Darüber hinaus sehe ich es aber eher so, dass die Onlinewerbung gerade aufgrund ihrer unzähligen Ansätze zur Messbarkeit gegenüber den ‚alten‘ Medien einen unglaublichen Vorsprung hat, den wir zukünftig auch immer mehr in die Waagschale legen werden.

Welche Kennzahlen sind in Ihren Augen zur Messung des ROI in der digitalen Welt sinnvoll?
Die Premiumvermarkter im OVK weisen schon seit geraumer Zeit darauf hin, dass die Kriterien ‚Click‘ bzw. ‚Click-Through-Rate‘ die Werbewirkung des Mediums Online nur völlig unzureichend abbilden. Einzelne Häuser haben die Branding-Wirkung auch bereits mit entsprechenden individuellen Studien nachgewiesen.

Die Definition solcher Kennzahlen fällt jedoch klar in den Verantwortungsbereich der AGOF und des OVK. Hier wird intensiv und in Abstimmung mit der werbetreibenden Seite (OWM, FOMA) an einem standardisierten qualitativen Leistungswert gearbeitet, für den voraussichtlich Kriterien wie Sichtbarkeit, Position des Werbemittels, Größe, kreative Gestaltung und auch Sehdauer eine Rolle spielen werden.

Was erwarten Sie von den Unternehmen, wenn es um die Entwicklung neuer Kennzahlen geht?
Der OVK und die AGOF arbeiten mit dem OWM als Vertretung der Werbetreibenden und der FOMA als Agenturvertretung in diesen Themen sehr konstruktiv zusammen. Ich erwarte von unseren Gesprächspartnern auf der werbetreibenden Seite einen klaren Blick auf Werbewirkungs-Nachweise, die mit vertretbarem Aufwand realisierbar sind. Nur weil im Medium Online viel mehr gemessen werden kann als in anderen Medien, ist noch längst nicht jede Messung wirtschaftlich vertretbar.

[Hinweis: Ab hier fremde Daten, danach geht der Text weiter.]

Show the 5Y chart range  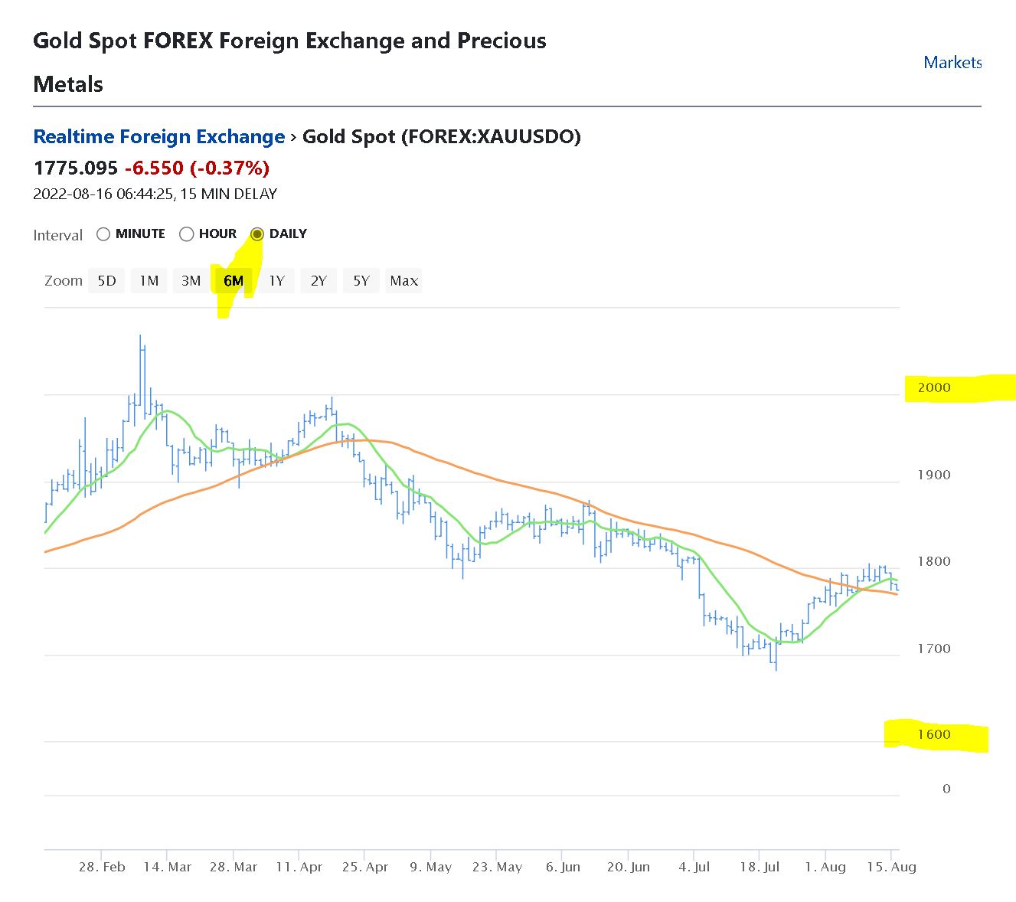tap(361, 281)
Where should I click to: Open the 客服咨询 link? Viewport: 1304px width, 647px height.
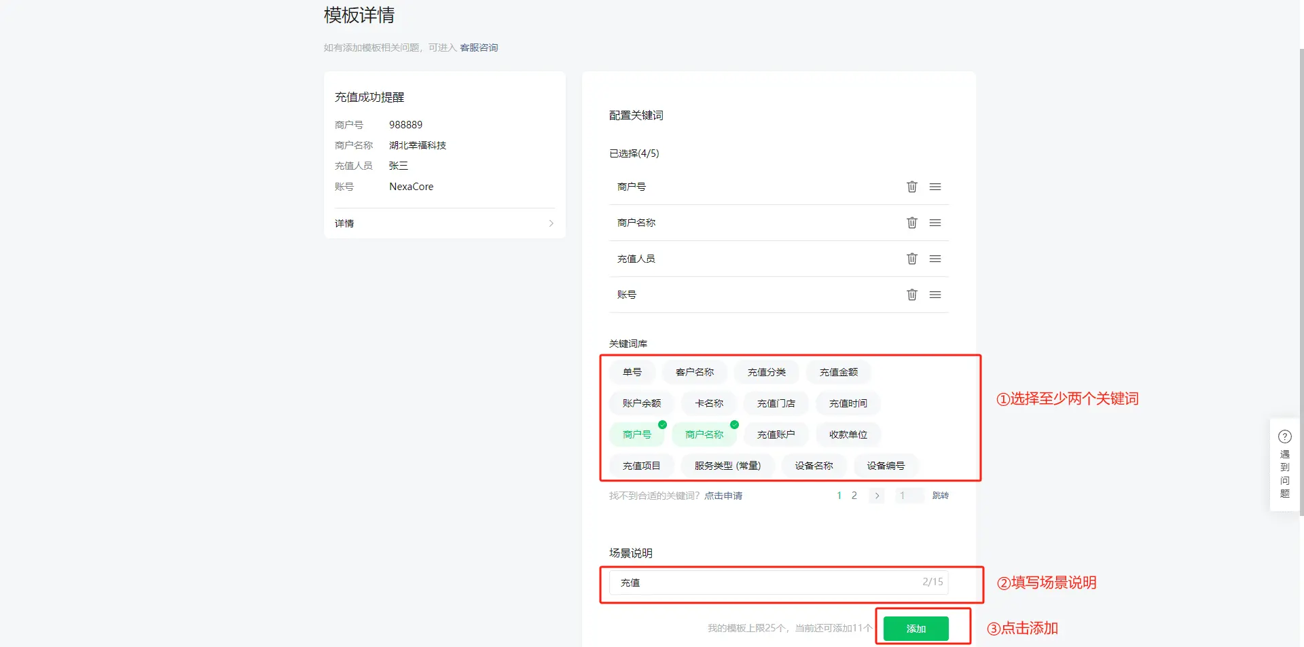point(479,48)
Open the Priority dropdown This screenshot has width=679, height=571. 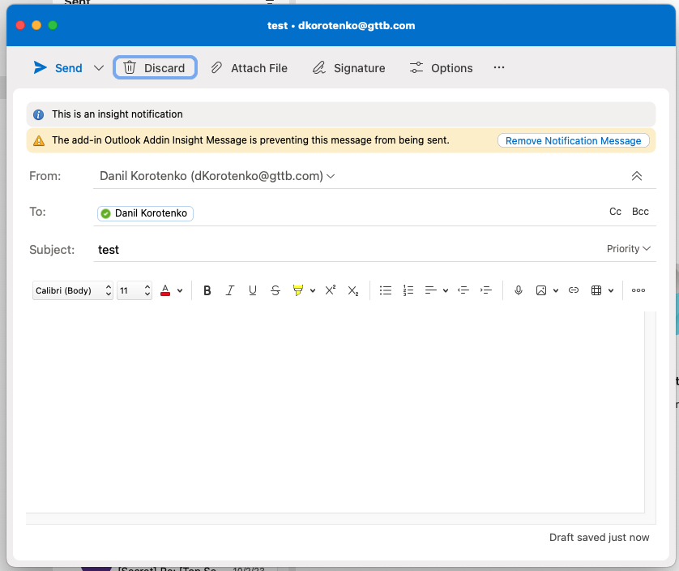point(629,249)
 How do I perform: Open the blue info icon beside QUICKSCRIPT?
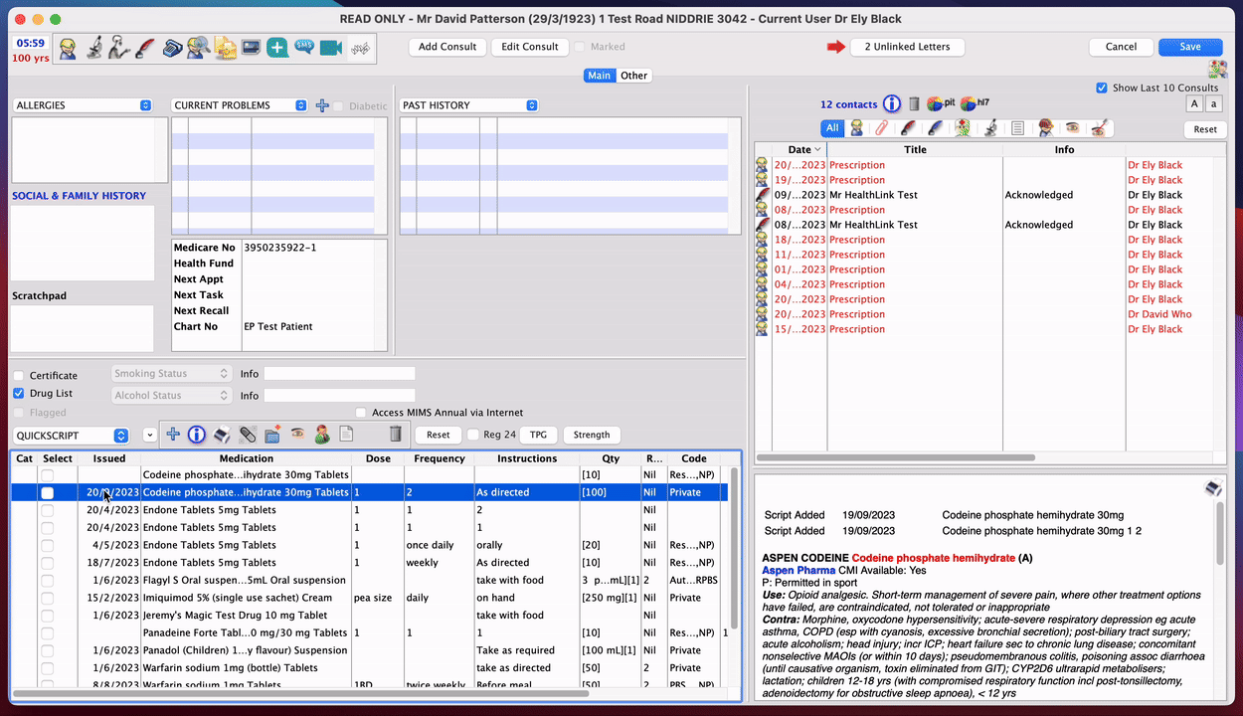[x=196, y=435]
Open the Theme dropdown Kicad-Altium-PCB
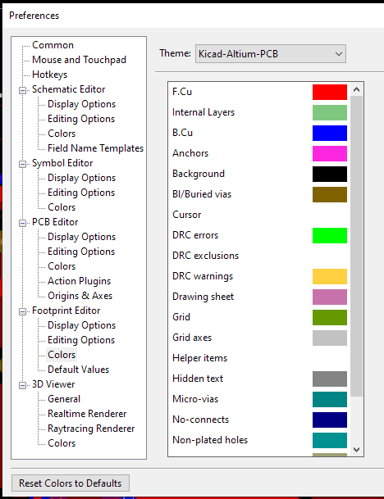 click(x=271, y=54)
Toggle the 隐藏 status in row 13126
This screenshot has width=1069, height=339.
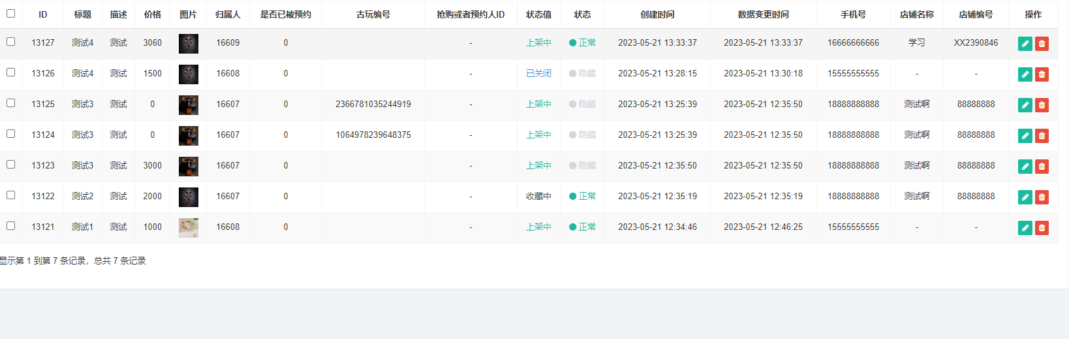(x=582, y=74)
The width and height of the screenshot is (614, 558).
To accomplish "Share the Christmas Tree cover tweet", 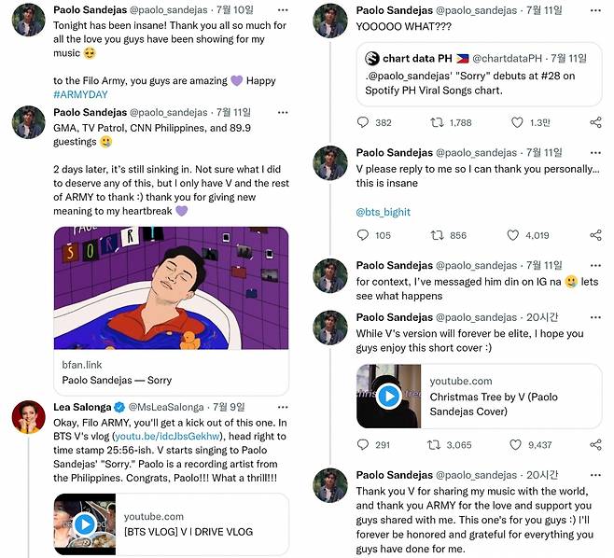I will point(595,445).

Und ich erwarte, dass für erbrachte Werbewirkungs-Nachweise am Ende weiterhin wachsende Volumina an Werbegeldern in Online fließen und auch angemessene Preisaufschläge akzeptiert werden. Das ist aus meiner Sicht eine logische Folge der für den Nachweis erbrachten Investitionen.

Julia Richter, Managing Director Sales bei Axel Springer Media Impact

Julia Richter
Julia Richter
Je mehr sich die Gattungen und Plattformen ausdifferenzieren, desto wichtiger werden starke Medienmarken, die Vertrauen schaffen und gleichzeitig hohe Reichweiten erzielen. Hier sind wir als Deutschlands größter Crossmedia-Vernarkter mit unserem einzigartigen Portfolio hervorragend aufgestellt.

Um die Leistungsfähigkeit und den Vorteil unserer Medienmarken sicht- und nachweisbar zu machen, investieren wir seit Jahren in das Modelling der Werbewirkung unserer Angebote und sorgen so für Transparenz und Messbarkeit. Darüber hinaus bieten wir unseren Kunden eine breite Palette an Kampagnen-begleitender Marktforschung, beginnend mit Pre-Tests für die beworbenen Produkte über klassische Copy Tests bis hin zu Eye Tracking- oder Werbewirksamkeitsstudien.

Und auch am Abverkauf lassen wir uns messen: Vielen unserer Kunden stehen online wie offline erfolgsbasierte Werbeformen zur Verfügung, die sich am ROI orientieren.